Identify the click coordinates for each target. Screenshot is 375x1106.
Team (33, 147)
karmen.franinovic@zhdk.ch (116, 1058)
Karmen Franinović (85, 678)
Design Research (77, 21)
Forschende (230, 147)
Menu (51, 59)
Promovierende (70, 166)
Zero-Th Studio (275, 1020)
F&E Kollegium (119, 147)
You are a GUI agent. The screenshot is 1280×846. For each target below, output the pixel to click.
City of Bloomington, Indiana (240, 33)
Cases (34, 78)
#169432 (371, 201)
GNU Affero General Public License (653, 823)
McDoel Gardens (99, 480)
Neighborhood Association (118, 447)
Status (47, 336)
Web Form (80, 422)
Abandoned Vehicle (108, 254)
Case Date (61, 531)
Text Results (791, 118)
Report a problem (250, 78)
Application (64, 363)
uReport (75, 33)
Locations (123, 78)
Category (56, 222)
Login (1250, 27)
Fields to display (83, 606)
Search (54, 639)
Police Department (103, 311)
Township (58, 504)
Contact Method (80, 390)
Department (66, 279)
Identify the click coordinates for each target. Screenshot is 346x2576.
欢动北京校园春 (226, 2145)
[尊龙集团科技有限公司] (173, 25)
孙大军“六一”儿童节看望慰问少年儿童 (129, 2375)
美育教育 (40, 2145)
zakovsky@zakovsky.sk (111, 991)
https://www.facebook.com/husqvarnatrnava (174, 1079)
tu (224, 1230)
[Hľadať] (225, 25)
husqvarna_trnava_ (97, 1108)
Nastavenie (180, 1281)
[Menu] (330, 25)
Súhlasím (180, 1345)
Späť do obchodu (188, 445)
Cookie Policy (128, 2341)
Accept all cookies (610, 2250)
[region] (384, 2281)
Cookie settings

···

● **Problem**
Write the whole of the material out again, exactly.

● **Response for this exercise**
Identify the click coordinates for each target. Screenshot is 375x1106.
Team (33, 147)
karmen.franinovic@zhdk.ch (116, 1058)
Karmen Franinović (85, 678)
Design Research (77, 21)
Forschende (230, 147)
Menu (51, 59)
Promovierende (70, 166)
Zero-Th Studio (275, 1020)
F&E Kollegium (119, 147)
You are a GUI agent. The screenshot is 1280×846. For each target below, output the pixel to click.
City of Bloomington, Indiana (240, 33)
Cases (34, 78)
#169432 (371, 201)
GNU Affero General Public License (653, 823)
McDoel Gardens (99, 480)
Neighborhood Association (118, 447)
Status (47, 336)
Web Form (80, 422)
Abandoned Vehicle (108, 254)
Case Date (61, 531)
Text Results (791, 118)
Report a problem (250, 78)
Application (64, 363)
uReport (75, 33)
Locations (123, 78)
Category (56, 222)
Login (1250, 27)
Fields to display (83, 606)
Search (54, 639)
Police Department (103, 311)
Township (58, 504)
Contact Method (80, 390)
Department (66, 279)
Identify the click coordinates for each target. Screenshot is 346x2576.
欢动北京校园春 (226, 2145)
[尊龙集团科技有限公司] (173, 25)
孙大军“六一”儿童节看望慰问少年儿童 (129, 2375)
美育教育 (40, 2145)
zakovsky@zakovsky.sk (111, 991)
https://www.facebook.com/husqvarnatrnava (174, 1079)
tu (224, 1230)
[Hľadať] (225, 25)
husqvarna_trnava_ (97, 1108)
Nastavenie (180, 1281)
[Menu] (330, 25)
Súhlasím (180, 1345)
Späť do obchodu (188, 445)
Cookie Policy (128, 2341)
Accept all cookies (610, 2250)
[region] (384, 2281)
Cookie settings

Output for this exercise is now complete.